Der Knorr-Bremse Konzern, weltweit führender Hersteller von Bremssystemen und Anbieter weiterer Subsysteme für Schienen- und Nutzfahrzeuge, hat heute umfassende Maßnahmen zur Stärkung des Schienenstandorts Berlin bekannt gegeben. Damit bekennt sich Knorr-Bremse klar zum Gründungsstandort Berlin. Zu den Maßnahmen zählen:

  • Umzug der Produktion von Energieversorgungssystemen für Schienenfahrzeuge (Knorr-Bremse PowerTech) vom Standort Berlin-Tegel nach Berlin-Mahrzahn
  • Ausbau Schienenstandort Berlin durch Verlagerungen von München nach Berlin
  • Verlagerung der Produktion von Drehschwingungsdämpfern für Nutzfahrzeug- Stationärmotoren (Hasse & Wrede) von Berlin-Mahrzahn an den Standort für Systeme für Nutzfahrzeuge im tschechischen Liberec
  • Wechsel der Knorr-Bremse PowerTech aus dem tarifgebundenen in den tariffreien Arbeitgeberverband, um Ausgleichung der Arbeitsverhältnisse innerhalb des Knorr-Bremse Konzerns zu erreichen

Mit dem Umzug der Knorr-Bremse PowerTech, die im Wesentlichen Energieversorgungssysteme für Schienenfahrzeuge herstellt, konsolidiert und stärkt Knorr-Bremse den Schienenstandort Berlin. Auf dem Gelände in Marzahn befinden sich bereits heute wichtige Teile der Produktion der Systeme für Schienenfahrzeuge GmbH, die hier vor allem Bremsscheiben und Bremssteuerungen fertigt. Dadurch entwickelt sich Marzahn zu einem auf das Schienengeschäft fokussierten Standort, an dem künftig mehr als 900 Mitarbeiter beschäftigt sein werden. Von dem Umzug nach Marzahn, wo Knorr-Bremse PowerTech bereits von 1996 bis 2003 angesiedelt war, sind rund 275 Mitarbeiter betroffen. Der Umzug soll ab Mitte 2018 erfolgen und Anfang 2019 abgeschlossen werden.

Mit der Stärkung von Marzahn bekennt sich Knorr-Bremse klar zum Standort Berlin, der Gründungsstätte des Unternehmens im Jahr 1905. Knorr-Bremse hat den Schienenstandort Berlin in den vergangenen Jahren konsequent ausgebaut, zum Beispiel wurden 2016 Teile der Fertigung von München nach Berlin verlagert. Die Zahl der Beschäftigten im Bereich Systeme für Schienenfahrzeuge in Berlin-Marzahn wuchs dabei von 2013 bis 2016 um 20 Prozent auf über 600 Mitarbeiter. Hinzu kommen die 275 Mitarbeiter der Knorr- Bremse PowerTech, die 2014 übernommen wurde. Für den Standort Berlin spricht vor allem die Nähe zu großen Kunden, wie den Schienenfahrzeugherstellern und -betreibern, die Verfügbarkeit von gut ausgebildeten Fachkräften und qualifizierten Experten sowie die gute Infrastruktur der Stadt.

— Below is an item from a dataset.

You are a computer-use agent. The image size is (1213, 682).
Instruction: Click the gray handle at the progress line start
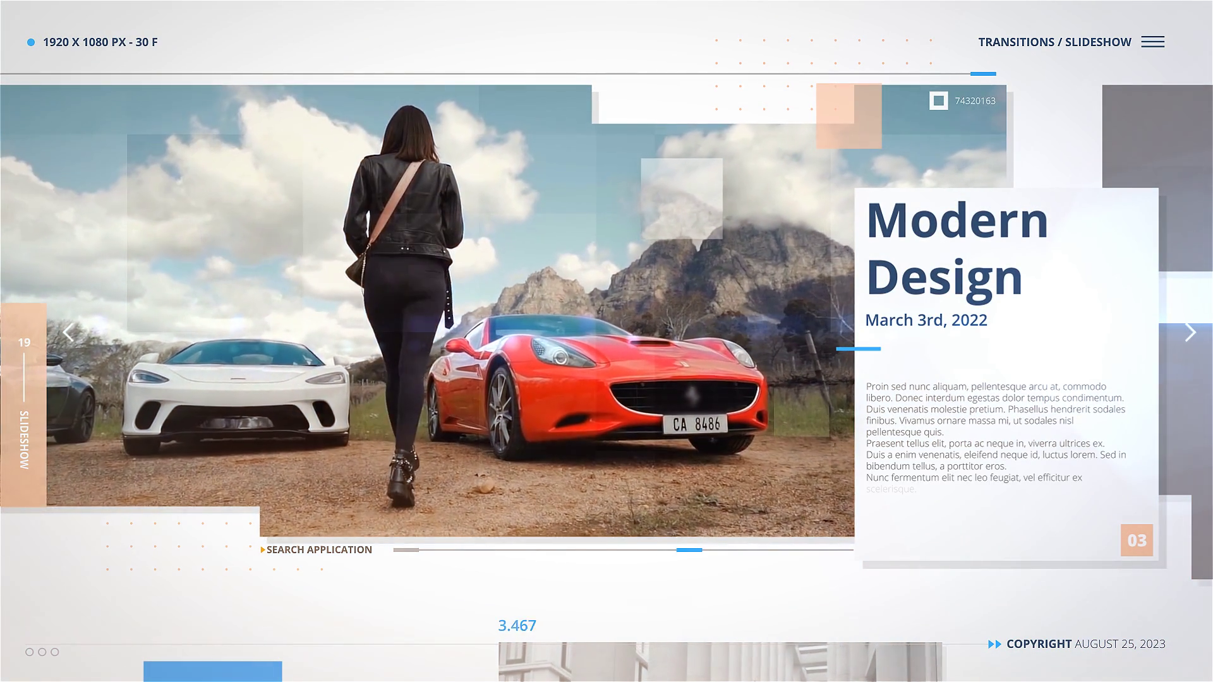[x=406, y=550]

Dem Umzug der Knorr-Bremse PowerTech nach Marzahn geht die Verlagerung der Produktion von Drehschwingungsdämpfern von Marzahn in das tschechische Liberec sowie an Standorte in Nordamerika und Asien voran. In Marzahn fertigt die Knorr-Bremse Tochter Hasse & Wrede gegenwärtig mit rund 150 Mitarbeitern Drehschwingungsdämpfer vor allem für Nutzfahrzeug- und Stationärmotoren.

Die Verlagerung der Produktion nach Nordamerika und Asien erfüllt die Lokalisierungsforderungen der Motorenhersteller und dient der Sicherung des weltweiten Dämpfergeschäfts der Hasse & Wrede. Vor diesem Hintergrund und aufgrund des weiter steigenden Kostendrucks der Kunden ist der Erhalt der verbleibenden Produktion am Standort Marzahn wirtschaftlich nicht sinnvoll. In Liberec unterhält Knorr-Bremse bereits einen großen Standort für die Produktion von Systemen für Nutzfahrzeuge. Von der Verlagerung nach Liberec sind 125 Mitarbeiter in der Produktion und produktionsnahen Bereichen betroffen, für die sozialverträgliche Lösungen gefunden werden sollen. Von der Verlagerung ausgenommen ist das Dämpfer Center of Competence, das weiterhin das weltweite Geschäft von Berlin aus führen wird. Es ist geplant, die Verlagerung in der ersten Hälfte 2018 abzuschließen.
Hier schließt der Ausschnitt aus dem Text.